■ 『おおだい道標』2009.3.7

 小さく見えるが、長辺が30cm近くもあるパンフレットだ。
 まさしく大台町を紹介するものだが、見開きを見て少し驚いた。『大台って、かなり細長いな。』しかし、見所が少ない。祭りの紹介や大台茶、三瀬谷ダム…。あの、先日行ってきた『日輪(にちりん)兵舎展示館』の紹介がありません。
 町は宮川流域に沿うように展開し、国道42号線やJRもこれに従う。パンフレットでは紹介していないが、三瀬谷ダム近辺などに鉄道写真の撮影スポットもいくつかあるようだ。ちなみに町は違うが、近隣の大紀町も鉄道マニアには好まれる。また、国道42号線は以前から事故が多いことで地元では有名だった。そこで人はここを『死に号線』と語呂あわせで呼ぶことが多かったが、最近は高速道路も延び、あまり耳にしなくなった。
 
 三瀬谷ダムといえば、以前他のパンフレットでもご紹介したが、平成16年9月29日の台風21号による被害で、このダムを超える水位を記録したことが思い浮かぶ。…丁度その数日前、20数年振りに大杉谷へとブラブラ登山に行ったばかりだったが、その後すぐに登山道は閉鎖され、今も復旧のめどが立っていない。いや、しかし、このダムを超えるとはすごいものだ。自然の猛威。と思うが、『よくぞ持ちこたえたな〜』と、このダムを褒め称えたい思いもある。しかしながら、放流が間に合わず、宮川下流域が大量の流木を含む濁流でのみ込まれたのであった…。
 伊勢湾に河口を開く清流『宮川』は、このダムより上流が本流。国道42号線沿いに望む上流は、関西では鮎の友釣りでも有名な『大内山川』となる。
 
 ところで、このダムのすぐ下流に、『船木橋』がある。国道42号は『船木大橋』を渡るが、そのすぐ下に見えるか見えないか微妙な位置だ。レンガ造りの橋脚は明治時代に建設された当時のものだが、本体は明治39年に豪雨で流され、現在の橋は昭和9年に架け替えられたものだ。時折雑誌などで紹介されることもあるが、なかなか趣きのある立派な橋だ。絵になる。登録有形文化財にも指定されているが、老朽化が激しく、通行は2tに制限されている。

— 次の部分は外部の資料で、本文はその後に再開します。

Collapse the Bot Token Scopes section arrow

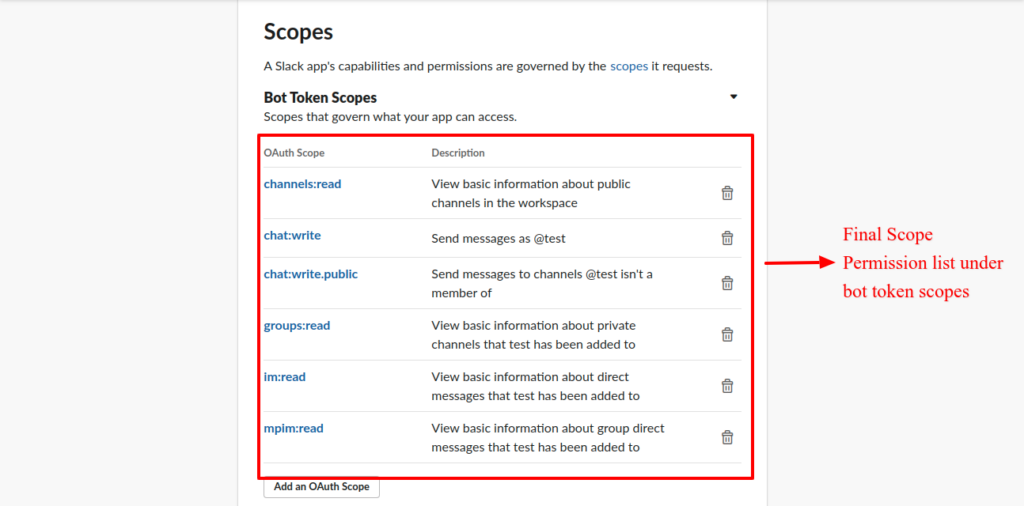click(733, 97)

 実際渡ってみると、これがなかなか恐ろしい。欄干が低くて、自転車にでも乗っていれば吸い込まれてしまいそうだ。一応下を見下ろして確認してみると、高度は半端じゃないし、川の両岸は岩がゴツゴツしていて、万が一にも助かりそうにない。欄干自体が崩れそうだし、クワバラ。